┌──

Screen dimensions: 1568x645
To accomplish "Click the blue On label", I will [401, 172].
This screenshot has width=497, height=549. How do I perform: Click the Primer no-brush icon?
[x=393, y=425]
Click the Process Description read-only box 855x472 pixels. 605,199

└──
┌──

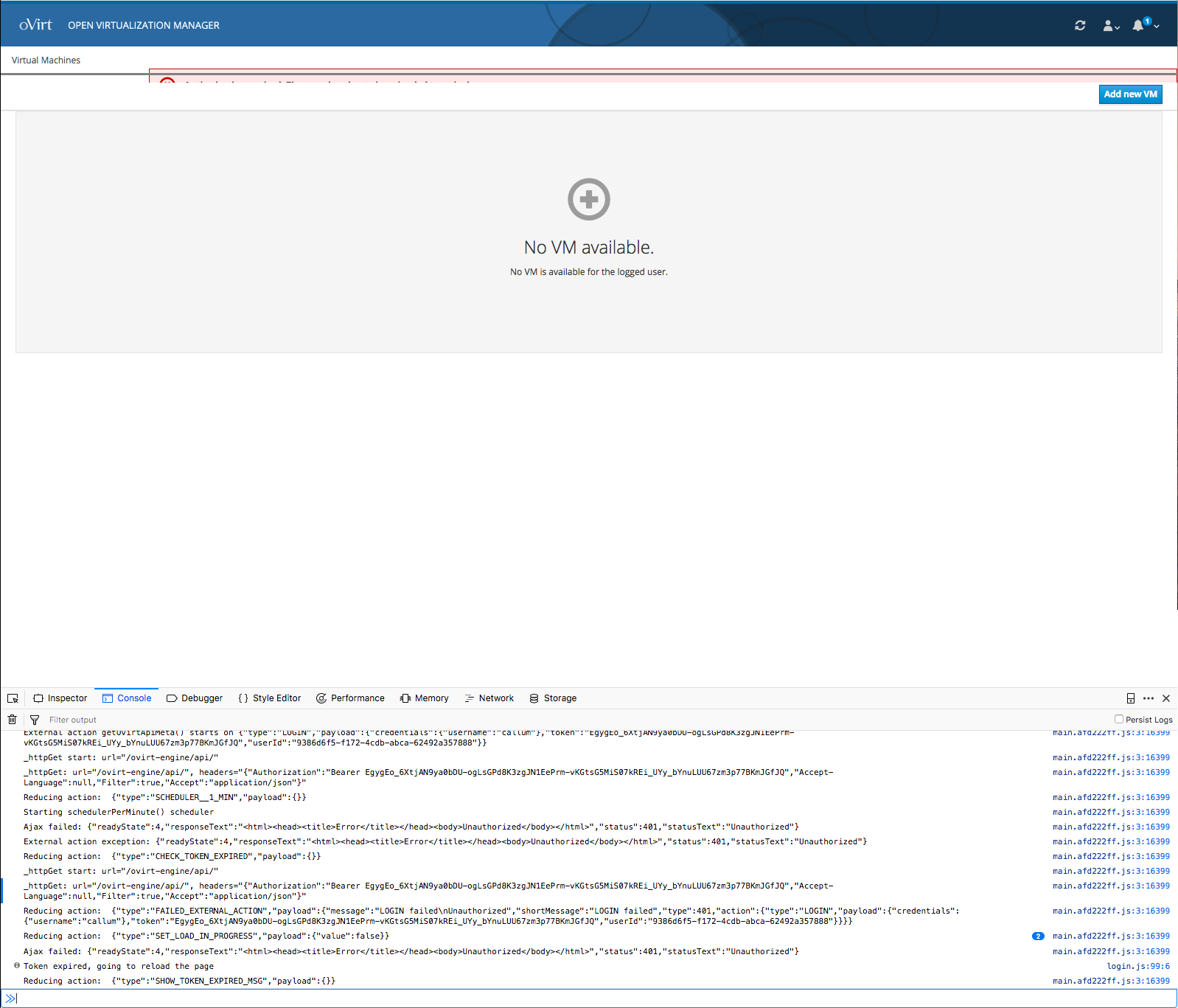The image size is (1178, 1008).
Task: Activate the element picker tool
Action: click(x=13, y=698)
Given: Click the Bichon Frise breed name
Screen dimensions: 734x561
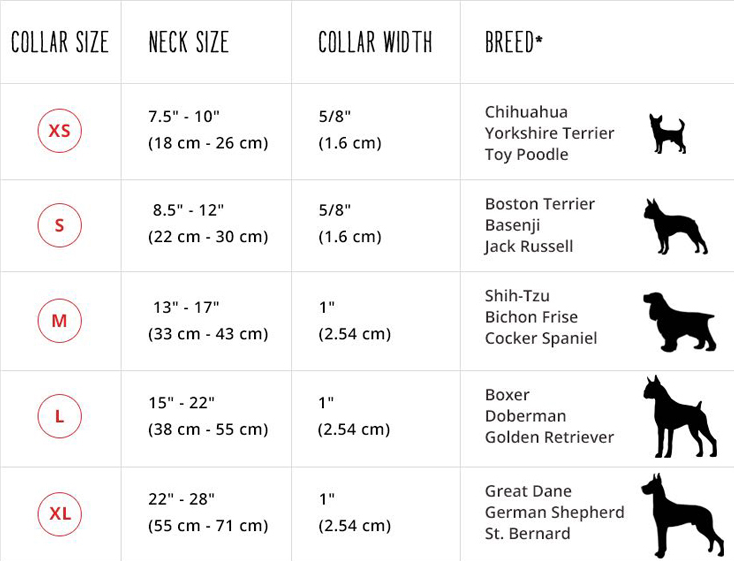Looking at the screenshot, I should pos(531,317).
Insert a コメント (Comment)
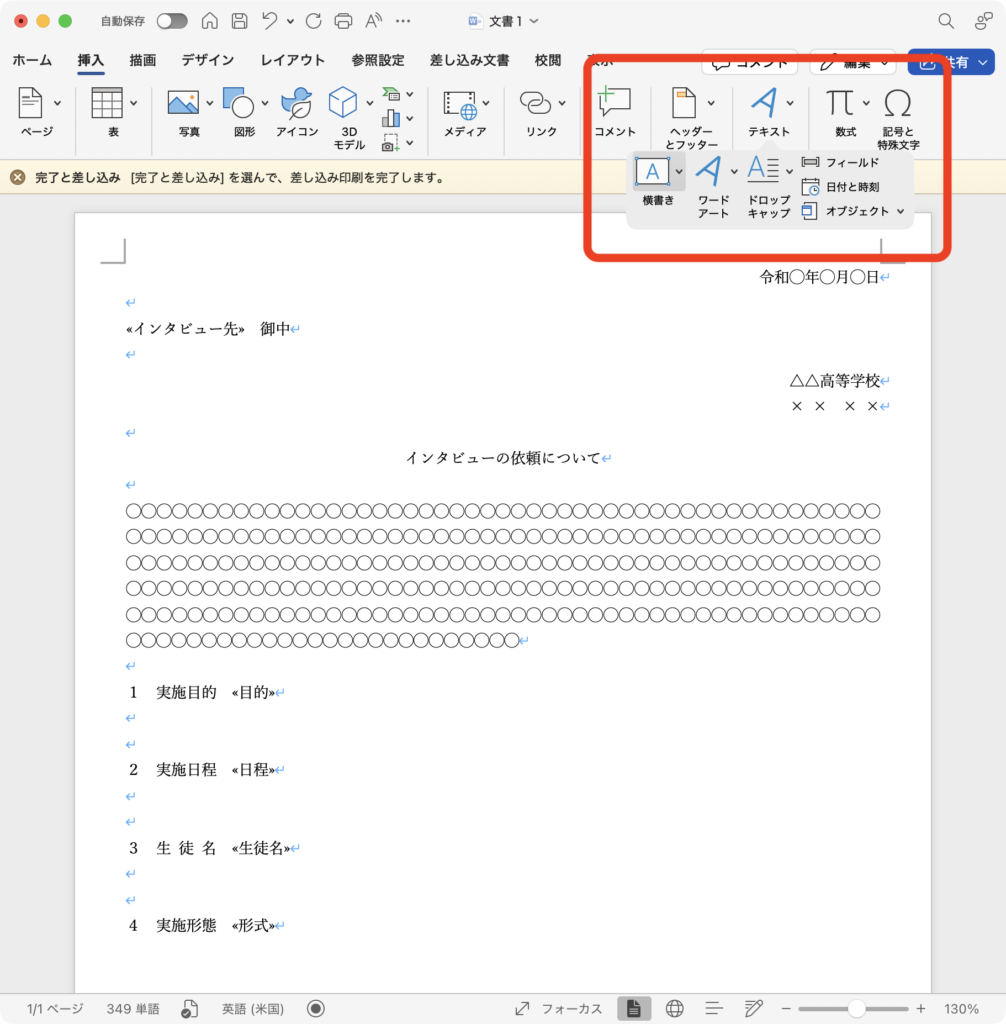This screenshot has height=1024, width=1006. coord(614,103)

└──
┌──

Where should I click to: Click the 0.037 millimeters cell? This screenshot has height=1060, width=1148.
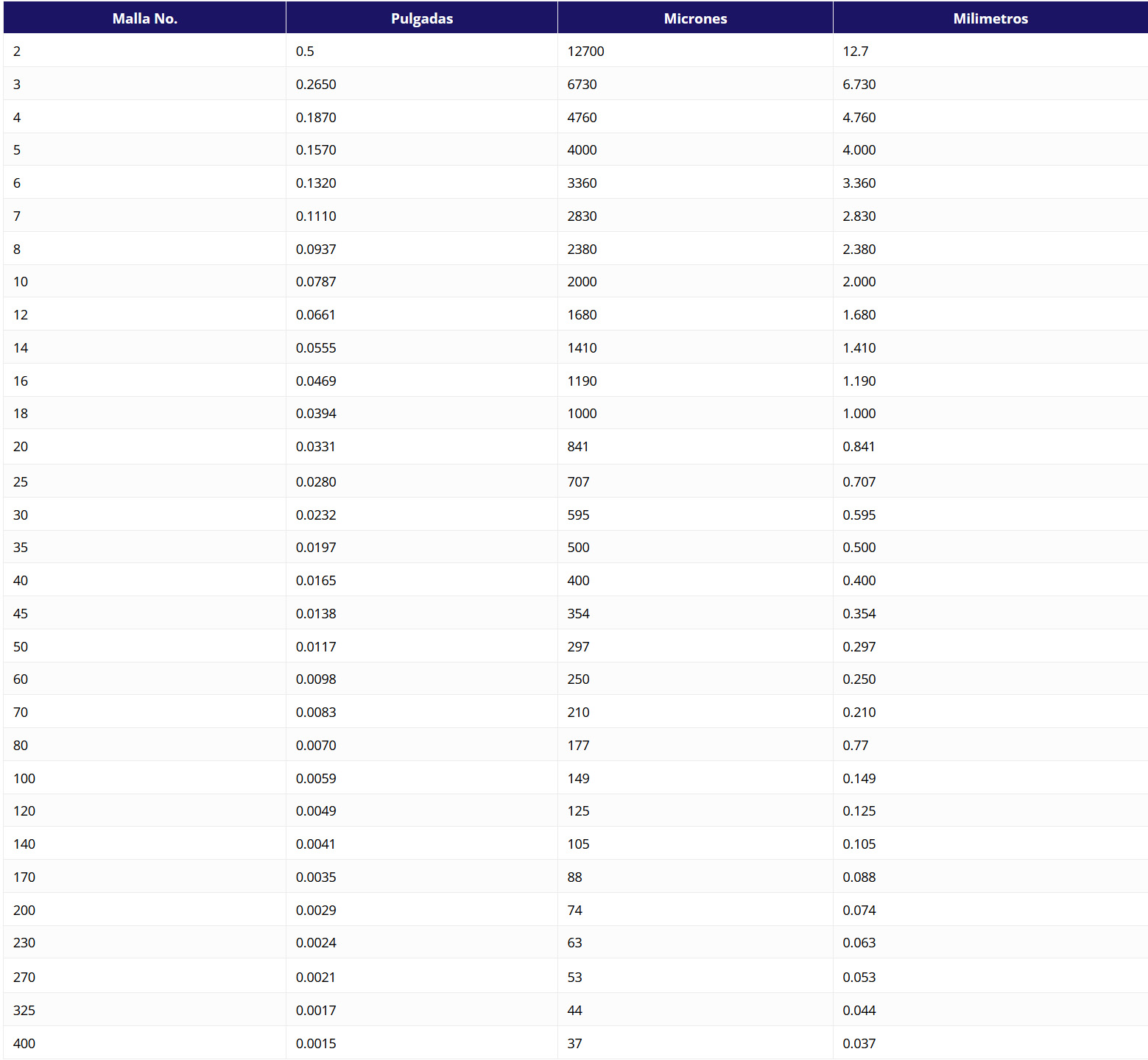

└──

GOAL OF THE EXERCISE:
Transcribe each line of the data above, unaltered, from the one where "Screen dimensions: 1568x645" appears to the one where "Click the Process" appears, inclusive of both.

RESPONSE AREA:
Screen dimensions: 1568x645
To accomplish "Click the blue On label", I will [401, 172].
This screenshot has width=497, height=549. How do I perform: Click the Primer no-brush icon?
[x=393, y=425]
Click the Process Description read-only box 855x472 pixels. 605,199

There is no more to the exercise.